Off-label, lamivudine has been investigated for post-exposure prophylaxis (PEP) following potential HIV exposure, usually as part of a three-drug regimen.
Available Forms
Lamivudine is available in several oral formulations to accommodate different patient needs:
Oral Tablets: Available in 100 mg (Epivir-HBV), 150 mg, and 300 mg (Epivir) strengths.
Oral Solution: A strawberry-banana flavored liquid (typically 10 mg/mL or 5 mg/mL depending on the brand) is available for pediatric patients or those who have difficulty swallowing tablets.
Fixed-Dose Combinations: Lamivudine is a component of several multi-drug tablets, such as Combivir (lamivudine/zidovudine), Epzicom (lamivudine/abacavir), and Trizivir (lamivudine/abacavir/zidovudine).

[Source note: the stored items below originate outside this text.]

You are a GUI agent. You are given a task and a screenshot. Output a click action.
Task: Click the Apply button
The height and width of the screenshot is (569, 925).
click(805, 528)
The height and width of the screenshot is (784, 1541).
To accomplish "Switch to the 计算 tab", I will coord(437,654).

> Important: Only your healthcare provider can determine if Lamivudine is right for your specific condition. Never use a formulation intended for Hepatitis B (100 mg) to treat HIV, as the lower dose is insufficient and may lead to the development of resistant HIV strains.
💊Usage Instructions
Adult Dosage
The dosage of lamivudine depends entirely on the condition being treated and the patient's renal function.
For HIV-1 Infection: The standard adult dose is 300 mg daily. This can be administered either as 150 mg twice daily or as 300 mg once daily. When used for HIV, it must always be used in combination with other antiretroviral medications.

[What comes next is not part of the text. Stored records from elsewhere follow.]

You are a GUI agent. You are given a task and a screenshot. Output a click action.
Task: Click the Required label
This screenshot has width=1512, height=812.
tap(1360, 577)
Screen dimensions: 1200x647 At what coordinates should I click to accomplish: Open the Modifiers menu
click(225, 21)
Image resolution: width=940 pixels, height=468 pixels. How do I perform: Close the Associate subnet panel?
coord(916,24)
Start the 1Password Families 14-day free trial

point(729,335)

For Chronic Hepatitis B: The standard adult dose is 100 mg once daily. It is critical that patients being treated for HBV are also screened for HIV, as the 100 mg dose is inadequate for HIV treatment and could lead to HIV resistance.
Pediatric Dosage
Lamivudine is approved for use in pediatric patients as young as 3 months of age for HIV and 2 years of age for HBV.

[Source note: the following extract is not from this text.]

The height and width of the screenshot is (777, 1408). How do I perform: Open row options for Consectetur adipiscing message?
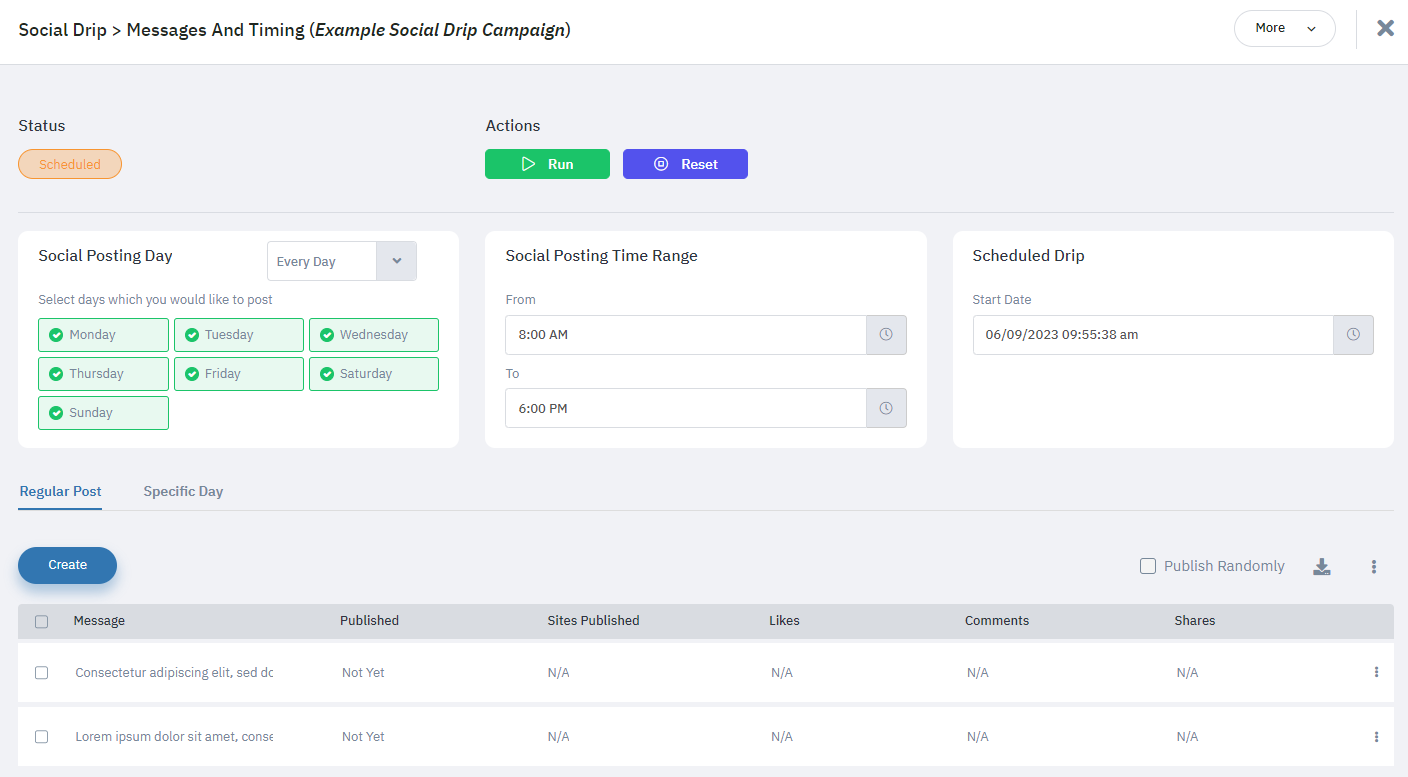[1376, 673]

HIV-1 (Pediatric): Dosing is usually weight-based. For children weighing 14 kg to less than 20 kg, the dose is typically 150 mg daily (administered as 75 mg twice daily or 150 mg once daily). For children weighing 25 kg or more, the adult dose of 300 mg daily is generally used. For infants and smaller children, the oral solution is dosed at 4 mg/kg to 5 mg/kg twice daily.
Chronic Hepatitis B (Pediatric): For children aged 2 to 17 years, the recommended dose is 3 mg/kg once daily, up to a maximum dose of 100 mg per day.
Dosage Adjustments
Renal Impairment
Because lamivudine is primarily cleared by the kidneys, dosage adjustments are mandatory for patients with impaired renal function (Creatinine Clearance < 50 mL/min).
For HIV (300 mg standard): If CrCl is 30-49 mL/min, the dose is 150 mg once daily. If CrCl is 15-29 mL/min, the first dose is 150 mg, followed by 100 mg once daily. Further reductions are required for lower CrCl levels.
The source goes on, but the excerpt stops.